Thin section of an olivine mineral. Olivine is one of the main constituents of the upper mantle.

Conventional field, petrological and mineralogical studies of igneous and metamorphic rocks need to be supplemented by major and trace element geochemistry and by isotope tracer studies (see Geochemistry and Geochronology subsections) to provide an adequate chemical description of the rocks.
With these additional geochemical data, it is possible to characterize the geochemistry of the tectonic setting in which the granitic and volcanic rocks were formed. It is particularly important to capitalize on exposures of lower crustal rocks by undertaking petrological and geochemical studies to elucidate lower crustal petrogenesis (i.e., the processes by which rocks in the lower crust formed).
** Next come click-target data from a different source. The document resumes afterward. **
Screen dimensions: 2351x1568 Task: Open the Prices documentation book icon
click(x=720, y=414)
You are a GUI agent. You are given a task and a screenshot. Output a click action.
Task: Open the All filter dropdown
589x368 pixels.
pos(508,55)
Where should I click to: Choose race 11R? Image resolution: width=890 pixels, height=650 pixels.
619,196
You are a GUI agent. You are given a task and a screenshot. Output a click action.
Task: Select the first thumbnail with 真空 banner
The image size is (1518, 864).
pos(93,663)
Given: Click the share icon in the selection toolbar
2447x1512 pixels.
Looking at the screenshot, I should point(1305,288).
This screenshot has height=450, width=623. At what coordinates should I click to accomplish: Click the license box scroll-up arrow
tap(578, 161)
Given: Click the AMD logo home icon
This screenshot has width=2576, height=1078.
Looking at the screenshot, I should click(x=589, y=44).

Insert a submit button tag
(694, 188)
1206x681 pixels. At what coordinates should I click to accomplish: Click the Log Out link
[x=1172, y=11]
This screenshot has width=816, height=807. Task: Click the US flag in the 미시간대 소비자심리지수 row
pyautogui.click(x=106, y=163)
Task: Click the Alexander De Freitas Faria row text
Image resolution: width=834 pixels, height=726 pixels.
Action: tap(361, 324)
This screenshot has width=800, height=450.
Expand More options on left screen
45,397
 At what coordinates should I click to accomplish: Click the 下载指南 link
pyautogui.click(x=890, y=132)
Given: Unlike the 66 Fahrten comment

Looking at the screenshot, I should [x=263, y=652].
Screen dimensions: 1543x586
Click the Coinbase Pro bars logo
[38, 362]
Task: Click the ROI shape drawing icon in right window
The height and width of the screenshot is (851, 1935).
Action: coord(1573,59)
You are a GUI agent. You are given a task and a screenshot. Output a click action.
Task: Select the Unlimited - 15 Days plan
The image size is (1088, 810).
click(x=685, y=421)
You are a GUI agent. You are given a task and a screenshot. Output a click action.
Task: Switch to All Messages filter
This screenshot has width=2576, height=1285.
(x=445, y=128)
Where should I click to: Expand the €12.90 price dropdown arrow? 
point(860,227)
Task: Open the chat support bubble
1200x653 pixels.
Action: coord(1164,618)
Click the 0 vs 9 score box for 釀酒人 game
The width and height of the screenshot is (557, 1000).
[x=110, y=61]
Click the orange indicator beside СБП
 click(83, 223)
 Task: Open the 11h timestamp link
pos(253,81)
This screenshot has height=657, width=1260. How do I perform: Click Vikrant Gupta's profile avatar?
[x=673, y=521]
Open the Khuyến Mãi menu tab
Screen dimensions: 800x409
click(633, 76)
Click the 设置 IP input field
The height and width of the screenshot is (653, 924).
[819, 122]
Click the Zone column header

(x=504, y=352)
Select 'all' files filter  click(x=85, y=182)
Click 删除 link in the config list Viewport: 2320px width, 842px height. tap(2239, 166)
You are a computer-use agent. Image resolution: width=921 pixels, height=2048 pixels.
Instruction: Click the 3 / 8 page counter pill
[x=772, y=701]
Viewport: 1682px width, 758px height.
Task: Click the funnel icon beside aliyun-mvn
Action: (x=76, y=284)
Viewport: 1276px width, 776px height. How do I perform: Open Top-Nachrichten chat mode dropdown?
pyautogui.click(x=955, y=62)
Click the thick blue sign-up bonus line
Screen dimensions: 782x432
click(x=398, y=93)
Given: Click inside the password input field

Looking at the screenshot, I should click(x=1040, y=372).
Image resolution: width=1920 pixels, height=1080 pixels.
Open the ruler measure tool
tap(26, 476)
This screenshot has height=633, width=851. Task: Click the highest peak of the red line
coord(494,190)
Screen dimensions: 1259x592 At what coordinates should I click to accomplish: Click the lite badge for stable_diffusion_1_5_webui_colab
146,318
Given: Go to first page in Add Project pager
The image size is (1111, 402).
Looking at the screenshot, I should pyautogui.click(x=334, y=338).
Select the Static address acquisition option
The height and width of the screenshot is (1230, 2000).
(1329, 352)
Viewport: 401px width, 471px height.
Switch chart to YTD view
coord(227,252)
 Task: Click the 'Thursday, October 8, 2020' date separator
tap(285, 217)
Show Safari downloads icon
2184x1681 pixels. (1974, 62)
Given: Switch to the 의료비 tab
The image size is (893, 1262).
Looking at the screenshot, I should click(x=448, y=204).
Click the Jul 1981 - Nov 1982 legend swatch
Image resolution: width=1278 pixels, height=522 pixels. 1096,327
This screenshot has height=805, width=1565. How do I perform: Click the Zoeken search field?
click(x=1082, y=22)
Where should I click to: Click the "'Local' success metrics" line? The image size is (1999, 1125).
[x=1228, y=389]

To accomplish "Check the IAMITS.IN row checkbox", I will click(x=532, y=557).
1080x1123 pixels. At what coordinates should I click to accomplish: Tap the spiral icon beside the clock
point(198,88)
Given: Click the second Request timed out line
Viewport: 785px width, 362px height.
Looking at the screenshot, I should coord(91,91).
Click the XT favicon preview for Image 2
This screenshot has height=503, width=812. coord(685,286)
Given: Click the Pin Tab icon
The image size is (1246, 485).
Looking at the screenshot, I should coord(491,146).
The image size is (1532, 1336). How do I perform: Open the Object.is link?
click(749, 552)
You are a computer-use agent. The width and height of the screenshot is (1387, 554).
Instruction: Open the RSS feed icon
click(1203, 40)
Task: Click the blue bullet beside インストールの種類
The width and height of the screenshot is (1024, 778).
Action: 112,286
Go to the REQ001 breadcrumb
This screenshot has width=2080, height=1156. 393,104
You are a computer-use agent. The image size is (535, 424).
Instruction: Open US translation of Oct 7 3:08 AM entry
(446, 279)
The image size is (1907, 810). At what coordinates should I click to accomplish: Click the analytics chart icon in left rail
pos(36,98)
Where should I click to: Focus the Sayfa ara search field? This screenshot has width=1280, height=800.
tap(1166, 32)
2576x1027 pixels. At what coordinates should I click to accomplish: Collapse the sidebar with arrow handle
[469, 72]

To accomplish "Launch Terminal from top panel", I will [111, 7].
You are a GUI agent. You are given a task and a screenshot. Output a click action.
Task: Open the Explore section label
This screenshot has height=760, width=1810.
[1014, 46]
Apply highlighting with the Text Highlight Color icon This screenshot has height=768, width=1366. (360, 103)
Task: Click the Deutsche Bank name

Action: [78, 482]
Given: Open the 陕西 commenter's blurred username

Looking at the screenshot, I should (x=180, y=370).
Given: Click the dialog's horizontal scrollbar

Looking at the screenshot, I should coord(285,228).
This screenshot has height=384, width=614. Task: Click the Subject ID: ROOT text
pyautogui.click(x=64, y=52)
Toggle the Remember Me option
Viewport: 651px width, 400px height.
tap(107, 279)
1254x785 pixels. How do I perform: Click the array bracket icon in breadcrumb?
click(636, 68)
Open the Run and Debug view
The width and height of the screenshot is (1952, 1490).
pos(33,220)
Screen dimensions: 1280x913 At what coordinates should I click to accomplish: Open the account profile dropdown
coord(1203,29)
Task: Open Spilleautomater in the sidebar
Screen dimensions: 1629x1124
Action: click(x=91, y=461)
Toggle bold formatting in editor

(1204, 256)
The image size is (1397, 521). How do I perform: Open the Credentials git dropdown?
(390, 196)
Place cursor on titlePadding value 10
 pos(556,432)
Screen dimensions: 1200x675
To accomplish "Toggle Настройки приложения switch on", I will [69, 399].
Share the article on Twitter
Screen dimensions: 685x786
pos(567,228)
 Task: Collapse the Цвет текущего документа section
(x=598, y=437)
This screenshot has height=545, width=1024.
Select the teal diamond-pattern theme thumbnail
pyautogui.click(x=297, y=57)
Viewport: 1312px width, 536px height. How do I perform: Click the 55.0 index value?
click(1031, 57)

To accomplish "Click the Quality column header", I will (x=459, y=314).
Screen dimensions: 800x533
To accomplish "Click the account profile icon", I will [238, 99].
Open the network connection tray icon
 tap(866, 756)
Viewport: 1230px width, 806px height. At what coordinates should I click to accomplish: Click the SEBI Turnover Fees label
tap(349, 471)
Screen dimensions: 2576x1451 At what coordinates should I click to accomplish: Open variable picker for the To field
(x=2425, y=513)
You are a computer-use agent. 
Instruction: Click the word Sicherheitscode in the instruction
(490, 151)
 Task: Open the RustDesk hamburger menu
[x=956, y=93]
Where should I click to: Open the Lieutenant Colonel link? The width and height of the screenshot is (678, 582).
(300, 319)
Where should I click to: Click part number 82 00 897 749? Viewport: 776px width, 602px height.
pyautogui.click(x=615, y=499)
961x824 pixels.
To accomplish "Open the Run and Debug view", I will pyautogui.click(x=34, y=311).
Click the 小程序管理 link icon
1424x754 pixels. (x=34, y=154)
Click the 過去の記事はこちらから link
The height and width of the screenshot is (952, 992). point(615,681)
Pressure and temperature data from metamorphic mineral assemblages and their fluid inclusions are being used to estimate rates of uplift and erosion. This may be achieved by comparing P-T (pressure-temperature) data for the time the rocks were originally metamorphosed with P-T data for the time the same rocks were known to be at a higher crustal level (calibrated, for example, from the time when subsequent granitic plutons or basic dykes intruded them) and finally from the time the rocks were brought to the surface and made available to erosion. Complicated? You bet! But, this kind of information not only reveals the rate at which crustal thickening and subsequent uplift took place but also suggests further lines of inquiry regarding the subsidence histories of sedimentary basins which received the products of erosion related to the uplift of the metamorphic terranes.